WORK TASK 1: Reproduce the passage of the post on disability and the 8th amendment from "I hope this" up to and including "of medical intervention.".
WORK TASK 2: According to the post on disability and the 8th amendment, which two criteria negate a person's decision-making capacity in Ireland?
WORK TASK 3: Continue the post on disability and the 8th amendment from the point where it stops.

Capacity pregnancy and consent: Disability and the 8th amendment
Posted on May 20, 2018 by Krysia
Leave a Comment
Our Aims Are Shared
Maria NI Fhlatharta
It’s a fact that everyone should know before they vote in May – it really is the crux of the debate –Is that people who are pregnant in Ireland are not able to refuse treatment in Ireland.
Pregnancy is one of two criteria which negates someone’s decision making capacity in Ireland. The other is Disability. While these criteria may overlap – pregnant people become disabled, and disabled people become pregnant all time – they are the only two factors that remove your say over your own body.
They are the only reasons a doctor can treat you without your consent.
I hope this horrifies you, – the idea that any person can be subject to medical treatment without their consent – be it a mastectomy, a cesarean or any form of medical intervention.
This treatment is dehumanising and ignores a persons right to self-determination and bodily autonomy. It is a form of assault.
Pregnant people all over the country are sharing their stories now. Stories of being demeaned, coerced, and ignored during their pregnancy and birth. Something which is part of the course for many disabled people during medical treatment. The silence around these issues can be crushing.
They join the voices of disabled people, who have faced this form of coercion and duress since for decades.
Just last month a woman with disabilities was forced to undergo a mastectomy without her consent. No one represented her point of view in court.
What people with no experience of this this miss, is that it takes no court of law to enforce forced treatment. The law in itself hanging over is enough to allow medical staff to do what they want.

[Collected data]
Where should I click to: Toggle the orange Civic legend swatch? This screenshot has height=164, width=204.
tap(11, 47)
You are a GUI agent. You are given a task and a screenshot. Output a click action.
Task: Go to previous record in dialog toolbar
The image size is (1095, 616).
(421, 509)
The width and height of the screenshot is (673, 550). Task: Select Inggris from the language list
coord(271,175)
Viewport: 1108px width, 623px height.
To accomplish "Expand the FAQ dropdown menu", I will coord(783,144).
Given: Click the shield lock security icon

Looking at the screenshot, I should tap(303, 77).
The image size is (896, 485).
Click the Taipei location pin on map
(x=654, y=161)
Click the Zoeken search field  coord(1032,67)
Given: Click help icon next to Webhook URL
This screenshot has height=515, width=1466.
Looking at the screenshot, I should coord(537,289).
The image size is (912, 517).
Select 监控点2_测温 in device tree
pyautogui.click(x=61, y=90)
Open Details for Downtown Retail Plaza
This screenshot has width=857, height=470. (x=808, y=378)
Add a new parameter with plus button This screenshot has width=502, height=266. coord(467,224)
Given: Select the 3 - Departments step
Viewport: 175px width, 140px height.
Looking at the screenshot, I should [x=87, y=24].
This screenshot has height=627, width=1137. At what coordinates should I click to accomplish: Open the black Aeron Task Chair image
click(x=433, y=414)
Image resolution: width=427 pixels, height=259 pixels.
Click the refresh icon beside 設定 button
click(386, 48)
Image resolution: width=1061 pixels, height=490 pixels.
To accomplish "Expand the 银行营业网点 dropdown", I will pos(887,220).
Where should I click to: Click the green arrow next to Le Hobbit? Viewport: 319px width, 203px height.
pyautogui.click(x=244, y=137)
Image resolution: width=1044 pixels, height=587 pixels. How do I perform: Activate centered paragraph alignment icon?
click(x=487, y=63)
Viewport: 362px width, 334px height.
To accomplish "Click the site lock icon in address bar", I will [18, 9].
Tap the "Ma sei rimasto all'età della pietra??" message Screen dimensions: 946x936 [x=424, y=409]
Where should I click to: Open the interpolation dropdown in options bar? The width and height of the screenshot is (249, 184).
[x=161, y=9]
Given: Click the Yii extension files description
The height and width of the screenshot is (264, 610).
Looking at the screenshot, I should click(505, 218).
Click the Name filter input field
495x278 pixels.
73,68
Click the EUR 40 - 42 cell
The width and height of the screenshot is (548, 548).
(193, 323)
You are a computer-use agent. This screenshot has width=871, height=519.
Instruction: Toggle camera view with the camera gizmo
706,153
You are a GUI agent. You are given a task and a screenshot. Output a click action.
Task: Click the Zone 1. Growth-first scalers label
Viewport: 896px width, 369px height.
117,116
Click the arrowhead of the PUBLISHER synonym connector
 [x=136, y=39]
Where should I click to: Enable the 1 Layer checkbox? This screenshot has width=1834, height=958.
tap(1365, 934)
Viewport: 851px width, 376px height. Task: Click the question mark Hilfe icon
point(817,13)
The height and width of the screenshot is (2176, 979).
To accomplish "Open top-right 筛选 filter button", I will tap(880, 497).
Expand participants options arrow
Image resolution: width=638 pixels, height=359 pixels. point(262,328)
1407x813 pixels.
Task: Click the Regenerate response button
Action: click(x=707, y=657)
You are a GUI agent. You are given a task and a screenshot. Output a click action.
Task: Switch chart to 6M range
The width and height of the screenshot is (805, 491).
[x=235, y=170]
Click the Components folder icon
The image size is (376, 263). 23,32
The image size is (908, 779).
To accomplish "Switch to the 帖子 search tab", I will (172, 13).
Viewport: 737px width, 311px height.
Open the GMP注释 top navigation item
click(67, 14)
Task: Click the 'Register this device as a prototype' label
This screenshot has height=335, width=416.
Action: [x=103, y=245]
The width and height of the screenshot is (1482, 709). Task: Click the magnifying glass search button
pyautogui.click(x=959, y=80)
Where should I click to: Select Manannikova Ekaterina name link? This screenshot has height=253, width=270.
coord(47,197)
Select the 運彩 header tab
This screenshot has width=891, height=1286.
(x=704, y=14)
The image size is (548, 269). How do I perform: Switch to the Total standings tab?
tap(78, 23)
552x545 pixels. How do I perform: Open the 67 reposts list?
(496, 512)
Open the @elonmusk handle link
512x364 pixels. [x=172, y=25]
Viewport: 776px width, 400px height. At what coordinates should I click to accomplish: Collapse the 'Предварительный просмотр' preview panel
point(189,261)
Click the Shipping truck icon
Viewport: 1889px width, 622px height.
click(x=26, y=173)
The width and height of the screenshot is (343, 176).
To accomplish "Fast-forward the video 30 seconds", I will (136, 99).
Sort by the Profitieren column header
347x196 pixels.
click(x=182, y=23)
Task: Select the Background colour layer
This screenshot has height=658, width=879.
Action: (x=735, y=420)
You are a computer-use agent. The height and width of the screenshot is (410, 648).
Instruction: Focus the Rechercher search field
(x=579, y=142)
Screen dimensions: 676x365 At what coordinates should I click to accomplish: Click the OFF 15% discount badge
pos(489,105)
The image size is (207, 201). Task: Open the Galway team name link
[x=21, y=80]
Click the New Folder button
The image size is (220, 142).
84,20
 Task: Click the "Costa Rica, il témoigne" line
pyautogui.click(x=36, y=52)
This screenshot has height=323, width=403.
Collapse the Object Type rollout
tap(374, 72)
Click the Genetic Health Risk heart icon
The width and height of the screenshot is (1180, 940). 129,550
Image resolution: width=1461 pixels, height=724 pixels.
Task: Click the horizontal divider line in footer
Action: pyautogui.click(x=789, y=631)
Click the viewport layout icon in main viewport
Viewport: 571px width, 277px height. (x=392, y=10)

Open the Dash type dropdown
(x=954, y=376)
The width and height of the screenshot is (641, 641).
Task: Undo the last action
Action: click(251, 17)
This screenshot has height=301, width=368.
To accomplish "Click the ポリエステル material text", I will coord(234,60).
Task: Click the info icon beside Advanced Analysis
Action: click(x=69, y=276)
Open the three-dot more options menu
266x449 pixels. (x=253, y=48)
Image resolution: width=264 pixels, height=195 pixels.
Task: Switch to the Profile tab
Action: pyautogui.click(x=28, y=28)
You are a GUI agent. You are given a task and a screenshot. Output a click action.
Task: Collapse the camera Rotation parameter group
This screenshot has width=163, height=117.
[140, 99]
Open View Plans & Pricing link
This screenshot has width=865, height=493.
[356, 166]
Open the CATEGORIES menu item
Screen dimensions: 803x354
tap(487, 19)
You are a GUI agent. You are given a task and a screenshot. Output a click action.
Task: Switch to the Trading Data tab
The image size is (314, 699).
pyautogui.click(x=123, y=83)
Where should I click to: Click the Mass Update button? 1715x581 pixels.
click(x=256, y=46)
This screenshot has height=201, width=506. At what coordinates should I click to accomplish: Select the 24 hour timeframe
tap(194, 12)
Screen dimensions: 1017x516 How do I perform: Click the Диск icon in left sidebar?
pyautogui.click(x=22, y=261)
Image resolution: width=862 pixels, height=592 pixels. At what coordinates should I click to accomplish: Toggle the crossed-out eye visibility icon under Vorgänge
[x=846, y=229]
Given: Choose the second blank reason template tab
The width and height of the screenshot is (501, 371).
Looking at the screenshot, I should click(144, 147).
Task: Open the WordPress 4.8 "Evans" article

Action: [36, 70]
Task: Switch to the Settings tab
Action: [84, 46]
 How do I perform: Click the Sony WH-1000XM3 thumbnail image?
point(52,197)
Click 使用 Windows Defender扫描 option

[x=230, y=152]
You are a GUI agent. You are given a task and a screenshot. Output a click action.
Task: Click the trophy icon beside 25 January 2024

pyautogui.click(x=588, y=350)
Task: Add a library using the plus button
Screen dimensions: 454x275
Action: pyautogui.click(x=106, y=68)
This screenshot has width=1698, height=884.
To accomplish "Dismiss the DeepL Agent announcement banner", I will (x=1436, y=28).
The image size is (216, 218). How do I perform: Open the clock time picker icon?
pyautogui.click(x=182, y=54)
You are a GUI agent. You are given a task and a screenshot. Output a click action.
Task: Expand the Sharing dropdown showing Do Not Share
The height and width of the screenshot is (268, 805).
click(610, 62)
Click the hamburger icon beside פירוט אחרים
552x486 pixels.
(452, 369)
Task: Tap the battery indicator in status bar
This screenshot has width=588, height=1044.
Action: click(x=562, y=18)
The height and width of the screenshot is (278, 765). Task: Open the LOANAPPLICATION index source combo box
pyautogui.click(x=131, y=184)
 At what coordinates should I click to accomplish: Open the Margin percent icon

ANSWER SECTION 1:
I hope this horrifies you, – the idea that any person can be subject to medical treatment without their consent – be it a mastectomy, a cesarean or any form of medical intervention.

ANSWER SECTION 2: Pregnancy and disability.

ANSWER SECTION 3:
It’s the “don’t make us go to court to make this happen” factor. The idea that you could be dragged through a legal system, or a trial is enough duress for people to go with what their doctor says, even if they aren’t comfortable with it.
This makes medical care an adversarial rather than collaborative process, which in a word makes medical care bad.
Excellent care can only happen with consent. Our medical care should be a partnership based on openness, trust and good communication. We need to be supported in our decisions – not forced into ones we are uncomfortable with – regardless of pregnancy or disability.
Our fight will continue far beyond the referendum this May. We need comprehensive reform of psychiatric systems, capacity and decision making. We need our Government to enact the legislation we have, ratify the optional protocol of the Convention on the Rights of Persons with Disabilities, and remove the reservations (exceptions) they have placed on the protection against deprivation of liberty and legal capacity. We also need them to remove the 8th amendment, so we can ALL finally have a say on our bodies, our treatments and our lives.